Organochlorine pesticides in soil, moss and tree-bark from North-Eastern Romania

•First data on OCP atmospheric pollution in Eastern Romania using tree bark and moss•Levels of DDTs were higher in tree bark than in epiphytic moss growing on the same tree•HCH concentrations in tree bark were of the same magnitude as in moss.•EF values suggest preferential degradation of (−)α-HCH enantiomer in bark and moss.•OCP levels show similar profiles in moss and in passive air samplers.
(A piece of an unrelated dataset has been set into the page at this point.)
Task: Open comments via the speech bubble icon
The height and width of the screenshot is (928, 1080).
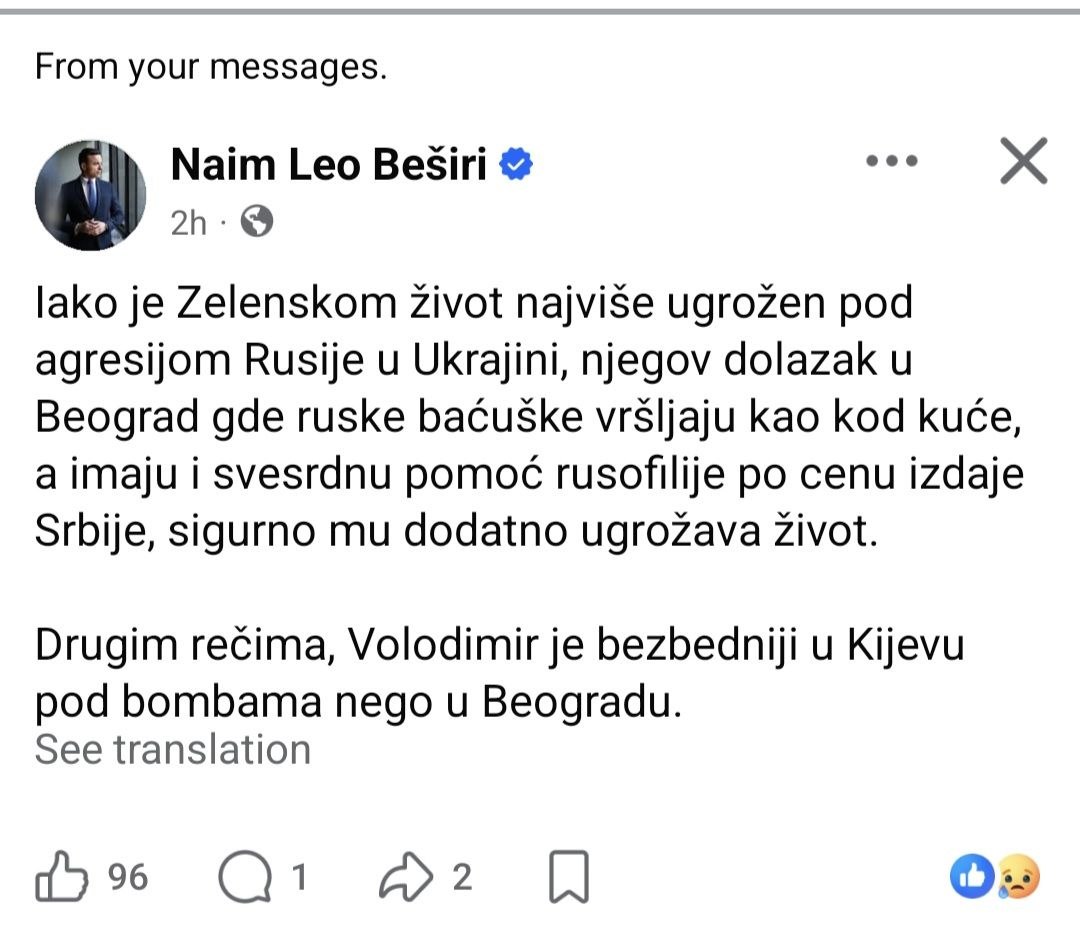Action: (x=245, y=877)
Concentrations of organochlorine pesticides (OCPs), polychlorinated biphenyls (PCBs) and polybrominated diphenyl ethers (PBDE) have been determined in soil, mosses and tree bark samples collected from the same locations in North-Eastern Romania (region of Moldavia). PCBs and PBDEs were under the limit of quantification in all investigated samples. OCPs were the principal pollutants found in the analysed samples. In soil, moss and tree bark samples, DDT together with its metabolites, was the most abundant OCP ranging between 4.4–79, 5.8–95 and 11–440 ng g− 1 in the individual matrices, followed by HCH isomers with levels between 1.1–9.8, 8.9–130 and 12–130 ng g− 1 in soil, moss and bark respectively. To distinguish between the previous and current pollutant input and preferential biodegradation of DDT metabolites, the degradation ratios were calculated between the parent substances and their metabolites (DDT and HCH isomers). The investigation indicates no important pollution sources near sampling sites and reveals that OCPs originate mainly from long-range air transport processes and through atmospheric deposition of isomers volatilised from secondary sources. Discriminant function analysis was performed to determine whether OCPs uptake differ among the three matrices (soil, moss and tree bark). A good separation was observed between tree bark and the other two matrices. The most redundant variable appears to be p,p′-DDE (R2 = 0.336), while the most informative variable seems to be o,p′-DDT (R2 = 0.0361). Significant correlations were found between bark and moss concentrations for most α-HCH and p,p′-DDD (p < 0.01). We have also investigated the enantiomeric signature of α-HCH. For bark and moss, EF values suggest preferential degradation of the (−)α-HCH enantiomer.